According to the Trade Facilitation and Trade Enforcement Act (TFTAE), recognizing a nation as engaged in "currency manipulation" can result in increased "sanctions" such as tariffs and trade obstacles. However, these measures will not be applied until at least one year of discussions have been completed.

Despite the fact that it does not engage in currency manipulation, Vietnam is nonetheless classified as a non-market economy by the US Department of Commerce. This status implies that third-country prices are used to assess production costs in anti-dumping (AD) and countervailing duty (CVD) investigations against Vietnamese exports, creating major trade impediments and lowering Vietnamese firms' competitiveness.

On May 8, 2024, the US Department of Commerce convened a meeting with Vietnamese government representatives and other interested parties to discuss the acceptance of Vietnam's market economy status.

Experts think that if the United States recognizes Vietnam as a market economy, it will be simpler to resolve trade disputes, as non-market economies are more likely to face anti-dumping taxes on their exports.

According to SSI Research, Vietnam has long sought to achieve the six requirements for market economy certification, efforts that were consolidated when the two nations strengthened their comprehensive strategic cooperation in 2023.

The formal decision is scheduled to be made by the United States on July 26, with comments and responses to the US Department of Commerce staying mostly neutral thus far. The American Chamber of Commerce (AmCham), the Retail Industry Leaders Association (RILA), the American Association of Exporters and Importers (AAEI), the National Association of State Departments of Agriculture (NASDA), and the American Apparel & Footwear Association (AAFA) have all expressed their support. However, opponents include the Alliance for American Manufacturing (AAM) and the United Steelworkers (USW). The recognition procedure may potentially face legal hurdles in the United States, as the Department of Commerce rejected China's request in 2016.

"The greatest benefit of being recognized as a market economy is that Vietnamese exporters can use their own production costs in U.S. anti-dumping investigations, creating a level playing field with exports from other countries by ensuring that trade defense tariffs reflect Vietnam's actual production practices.

Additionally, Vietnamese exports may benefit from import tariff reductions if the U.S. grants Generalized System of Preferences (GSP) status to Vietnam. Currently, 72 countries have recognized Vietnam's market economy status, including Canada, Australia, Japan, South Korea, and the UK, and U.S. recognition would pave the way for similar acknowledgment from the European Union (EU). The period leading up to July 26 is crucial, requiring strong advocacy and efforts from the Vietnamese government to navigate the stringent U.S. legal framework," SSI Research analysts explained.

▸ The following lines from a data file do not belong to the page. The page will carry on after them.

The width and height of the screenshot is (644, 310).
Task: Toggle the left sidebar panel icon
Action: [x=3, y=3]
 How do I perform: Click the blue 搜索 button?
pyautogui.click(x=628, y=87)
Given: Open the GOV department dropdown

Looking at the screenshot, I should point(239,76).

SSI Research analysts also feel the potential impact on listed firms and associated industries is considerable, since Vietnam has grown to become a major worldwide exporter, accounting for 82% of GDP in 2023, surpassing several regional countries. The United States has emerged as one of Vietnam's most significant trading partners, particularly in essential exports such as mobile phones, computers, electronics, textiles, footwear, seafood, and wood products.

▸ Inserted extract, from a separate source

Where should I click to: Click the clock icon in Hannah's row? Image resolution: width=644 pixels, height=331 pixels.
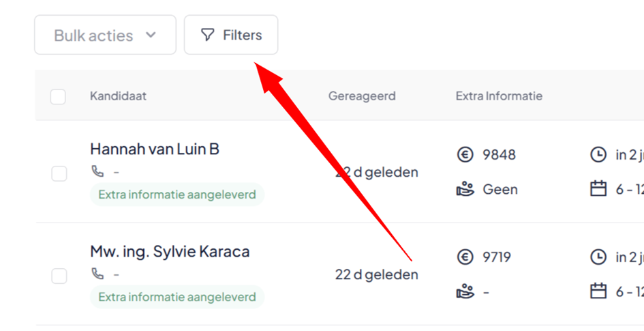pos(598,155)
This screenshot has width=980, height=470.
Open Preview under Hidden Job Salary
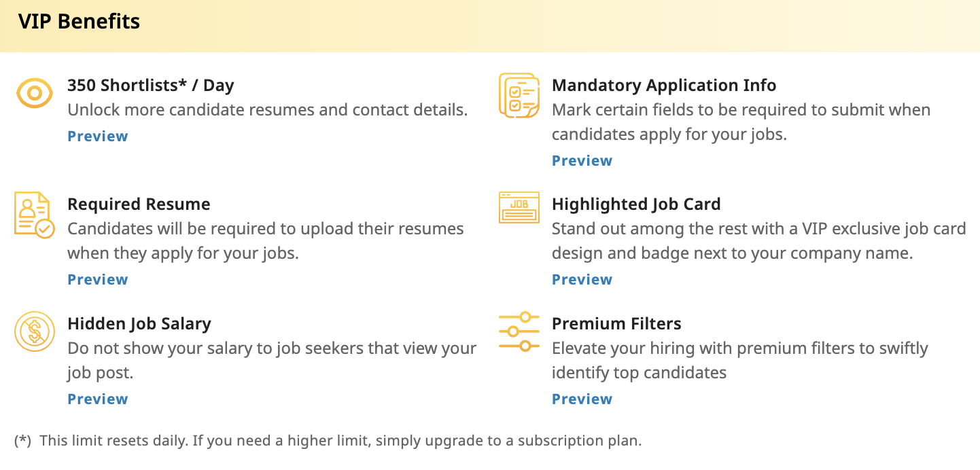pos(98,399)
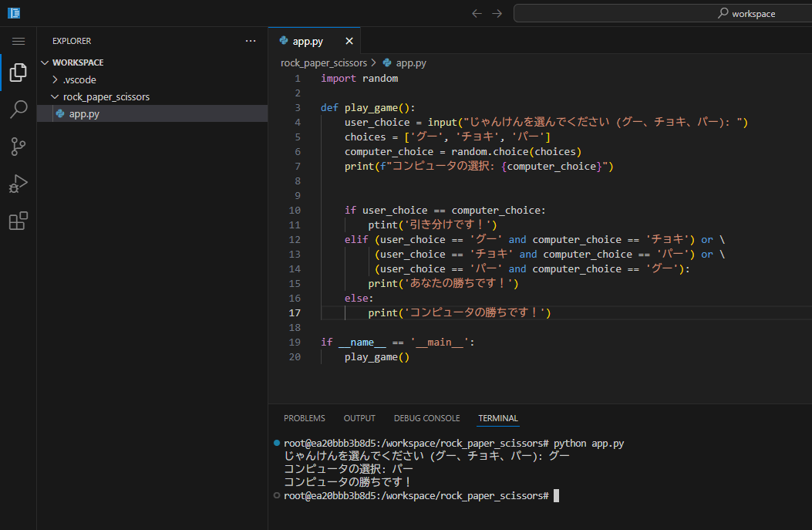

In 2023, the U.S. was Vietnam's top export market, with an export turnover of $97 billion, contributing 27% to Vietnam's total export turnover. Exports of textiles, footwear, wood products, and seafood to the U.S. represented 43%, 35%, 54%, and 17% correspondingly to the overall export turnover of each industry in 2023.

"Overall, we believe this will not have an immediate short-term impact on relevant industries and listed businesses (PTB may profit by avoiding anti-dumping taxes on specific items). In the long term, as mentioned earlier, the greatest benefit of market economy recognition is that Vietnamese manufacturers can use their own production costs in U.S. anti-dumping investigations, thereby reducing the risk of future anti-dumping duties and helping Vietnamese goods compete more fairly in this market", said SSI Research.

Financial and market indices of listed companies with high export proportions to the U.S.

Specific industries and listed firms with high export proportions to the United States, as well as possible consequences of Vietnam's recognition as a market economy, are mentioned below:

Tires (Rubber) - DRC: Vietnam's designation as a market economy may have no impact on DRC because its TBR tires are currently exempt from AD/CVD duties. If future anti-dumping claims occur, recognition might benefit the DRC by allowing it to utilize its own cost data rather than third-country data. PCR tires from Vietnam presently incur duties of 22.27% AD and 6.46% CVD. DRC debuted PCR tires in Q2/2023, focusing on Brazil rather than the United States. If the DRC enters the United States. Recognizing the PCR tire industry may assist prevent AD/CVD levies. DRC's export fraction to the United States is 15%.

Textiles (TNG, MSH, TCM, STK): This group suffers AD tariffs ranging from 0% to 2.58%; U.S. export percentage is 8%-46%. According to SSI Research, textile exporters (such as TNG, MSH, and TCM) are not subject to AD/CVD taxes. Polyester yarn suffers a 2.58% tax, however STK only exports 8% to the United States (compared to 70% domestic income). As a result, indigenous textile producers are projected to benefit minimally from recognition.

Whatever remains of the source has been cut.